BEGIN

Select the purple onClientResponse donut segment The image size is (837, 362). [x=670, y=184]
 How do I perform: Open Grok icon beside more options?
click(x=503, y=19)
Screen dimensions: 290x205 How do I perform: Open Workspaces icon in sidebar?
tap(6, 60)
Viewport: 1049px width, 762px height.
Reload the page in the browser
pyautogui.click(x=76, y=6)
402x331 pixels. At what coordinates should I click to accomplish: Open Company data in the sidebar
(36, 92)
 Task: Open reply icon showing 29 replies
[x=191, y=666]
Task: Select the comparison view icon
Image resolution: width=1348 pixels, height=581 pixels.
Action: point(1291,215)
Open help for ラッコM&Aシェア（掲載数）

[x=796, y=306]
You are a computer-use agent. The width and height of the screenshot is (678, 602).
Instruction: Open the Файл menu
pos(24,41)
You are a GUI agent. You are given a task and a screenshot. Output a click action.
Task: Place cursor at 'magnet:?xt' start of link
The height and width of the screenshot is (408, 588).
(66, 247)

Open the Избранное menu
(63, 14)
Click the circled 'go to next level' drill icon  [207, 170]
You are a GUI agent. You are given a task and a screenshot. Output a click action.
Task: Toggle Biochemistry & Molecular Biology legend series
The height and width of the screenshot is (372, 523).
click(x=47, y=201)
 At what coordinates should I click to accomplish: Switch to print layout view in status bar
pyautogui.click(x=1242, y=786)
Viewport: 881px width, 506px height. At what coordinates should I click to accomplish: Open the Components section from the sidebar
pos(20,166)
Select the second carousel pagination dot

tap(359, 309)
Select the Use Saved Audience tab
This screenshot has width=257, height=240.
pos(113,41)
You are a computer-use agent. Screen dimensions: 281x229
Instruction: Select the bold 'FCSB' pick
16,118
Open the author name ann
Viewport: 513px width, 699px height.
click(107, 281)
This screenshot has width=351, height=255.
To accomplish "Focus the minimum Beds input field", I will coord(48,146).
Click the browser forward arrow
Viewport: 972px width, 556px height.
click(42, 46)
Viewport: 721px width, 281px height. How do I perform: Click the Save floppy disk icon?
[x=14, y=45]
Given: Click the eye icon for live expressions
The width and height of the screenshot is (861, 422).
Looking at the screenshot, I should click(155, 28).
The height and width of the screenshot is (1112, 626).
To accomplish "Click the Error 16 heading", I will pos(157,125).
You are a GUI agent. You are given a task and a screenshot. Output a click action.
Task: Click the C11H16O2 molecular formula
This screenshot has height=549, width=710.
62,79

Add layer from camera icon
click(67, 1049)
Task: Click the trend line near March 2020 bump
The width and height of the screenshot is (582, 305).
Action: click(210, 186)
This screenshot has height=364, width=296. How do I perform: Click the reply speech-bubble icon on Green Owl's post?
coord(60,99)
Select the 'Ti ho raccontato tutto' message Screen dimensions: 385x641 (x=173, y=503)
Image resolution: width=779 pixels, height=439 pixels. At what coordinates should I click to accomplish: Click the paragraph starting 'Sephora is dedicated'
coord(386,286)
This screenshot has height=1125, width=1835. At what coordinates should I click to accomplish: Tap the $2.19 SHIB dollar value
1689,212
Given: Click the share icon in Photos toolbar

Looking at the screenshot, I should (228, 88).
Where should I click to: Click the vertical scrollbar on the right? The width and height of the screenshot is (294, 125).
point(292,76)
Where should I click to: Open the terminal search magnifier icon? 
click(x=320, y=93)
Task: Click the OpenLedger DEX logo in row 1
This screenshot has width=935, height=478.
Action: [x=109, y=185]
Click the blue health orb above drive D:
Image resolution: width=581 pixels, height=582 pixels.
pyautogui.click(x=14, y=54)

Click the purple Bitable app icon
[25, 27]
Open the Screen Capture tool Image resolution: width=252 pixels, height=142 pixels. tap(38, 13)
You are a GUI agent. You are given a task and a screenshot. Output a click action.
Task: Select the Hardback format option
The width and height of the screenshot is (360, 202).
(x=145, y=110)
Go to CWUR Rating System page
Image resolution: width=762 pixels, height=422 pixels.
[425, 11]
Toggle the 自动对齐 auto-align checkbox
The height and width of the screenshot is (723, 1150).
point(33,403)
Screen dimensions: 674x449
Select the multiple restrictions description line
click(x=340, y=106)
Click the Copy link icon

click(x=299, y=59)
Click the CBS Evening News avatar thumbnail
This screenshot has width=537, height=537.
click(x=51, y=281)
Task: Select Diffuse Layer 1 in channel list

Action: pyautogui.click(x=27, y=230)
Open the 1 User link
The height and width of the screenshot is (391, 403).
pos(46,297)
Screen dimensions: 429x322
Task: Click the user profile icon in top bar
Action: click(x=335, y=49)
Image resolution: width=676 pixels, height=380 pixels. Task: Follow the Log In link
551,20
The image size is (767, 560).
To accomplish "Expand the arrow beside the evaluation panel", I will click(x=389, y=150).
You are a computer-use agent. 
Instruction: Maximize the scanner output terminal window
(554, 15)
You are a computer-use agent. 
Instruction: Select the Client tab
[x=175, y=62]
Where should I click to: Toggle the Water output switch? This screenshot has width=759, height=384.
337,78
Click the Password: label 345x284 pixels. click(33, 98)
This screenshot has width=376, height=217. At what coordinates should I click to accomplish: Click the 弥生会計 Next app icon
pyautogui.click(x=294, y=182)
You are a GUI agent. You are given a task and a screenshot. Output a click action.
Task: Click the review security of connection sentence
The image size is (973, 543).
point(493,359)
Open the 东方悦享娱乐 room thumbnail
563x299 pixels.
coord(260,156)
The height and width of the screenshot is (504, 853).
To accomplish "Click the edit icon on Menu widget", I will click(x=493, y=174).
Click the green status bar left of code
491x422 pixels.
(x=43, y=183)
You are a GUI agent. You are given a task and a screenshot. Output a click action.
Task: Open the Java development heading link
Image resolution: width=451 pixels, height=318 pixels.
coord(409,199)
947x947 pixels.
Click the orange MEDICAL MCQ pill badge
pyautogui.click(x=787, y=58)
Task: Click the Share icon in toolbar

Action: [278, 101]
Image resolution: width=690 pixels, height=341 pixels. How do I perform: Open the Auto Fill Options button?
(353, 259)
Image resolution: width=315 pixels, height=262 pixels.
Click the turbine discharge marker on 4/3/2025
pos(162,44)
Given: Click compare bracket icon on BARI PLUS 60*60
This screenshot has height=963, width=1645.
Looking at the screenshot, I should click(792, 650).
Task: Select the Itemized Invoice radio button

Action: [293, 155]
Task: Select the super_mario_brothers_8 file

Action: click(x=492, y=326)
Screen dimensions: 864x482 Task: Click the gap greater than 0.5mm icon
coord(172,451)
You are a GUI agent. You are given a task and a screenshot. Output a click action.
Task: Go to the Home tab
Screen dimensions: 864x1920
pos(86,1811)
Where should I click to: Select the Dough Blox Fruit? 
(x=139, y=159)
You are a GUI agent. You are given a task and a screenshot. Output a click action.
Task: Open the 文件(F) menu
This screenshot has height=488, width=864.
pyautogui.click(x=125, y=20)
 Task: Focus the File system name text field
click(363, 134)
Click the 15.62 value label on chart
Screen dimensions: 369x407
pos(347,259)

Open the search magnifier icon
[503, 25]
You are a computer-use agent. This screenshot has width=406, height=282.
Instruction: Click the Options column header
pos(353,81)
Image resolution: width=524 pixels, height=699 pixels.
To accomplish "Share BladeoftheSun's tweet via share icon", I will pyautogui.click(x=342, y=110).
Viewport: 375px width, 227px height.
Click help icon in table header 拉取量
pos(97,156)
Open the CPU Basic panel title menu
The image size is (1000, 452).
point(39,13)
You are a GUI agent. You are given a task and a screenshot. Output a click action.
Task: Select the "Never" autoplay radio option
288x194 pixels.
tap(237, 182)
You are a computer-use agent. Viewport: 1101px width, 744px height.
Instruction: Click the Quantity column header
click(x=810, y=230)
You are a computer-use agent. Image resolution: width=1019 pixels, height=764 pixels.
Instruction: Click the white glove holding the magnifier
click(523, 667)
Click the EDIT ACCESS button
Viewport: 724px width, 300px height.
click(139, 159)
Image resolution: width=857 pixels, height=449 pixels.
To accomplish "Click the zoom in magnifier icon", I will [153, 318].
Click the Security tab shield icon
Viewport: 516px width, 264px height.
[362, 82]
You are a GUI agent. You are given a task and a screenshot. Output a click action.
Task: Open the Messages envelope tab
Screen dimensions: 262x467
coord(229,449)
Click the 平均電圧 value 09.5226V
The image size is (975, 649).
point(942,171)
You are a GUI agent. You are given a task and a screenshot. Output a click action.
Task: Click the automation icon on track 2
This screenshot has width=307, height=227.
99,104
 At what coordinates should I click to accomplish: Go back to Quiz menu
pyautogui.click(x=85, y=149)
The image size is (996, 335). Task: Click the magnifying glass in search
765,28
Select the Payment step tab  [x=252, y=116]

END

Produce a word-for-word copy of everything above from the line holding "Click the circled" down to the line holding "Task: Toggle Biochemistry", with both of those lines kept.

Click the circled 'go to next level' drill icon  [207, 170]
You are a GUI agent. You are given a task and a screenshot. Output a click action.
Task: Toggle Biochemistry & Molecular Biology legend series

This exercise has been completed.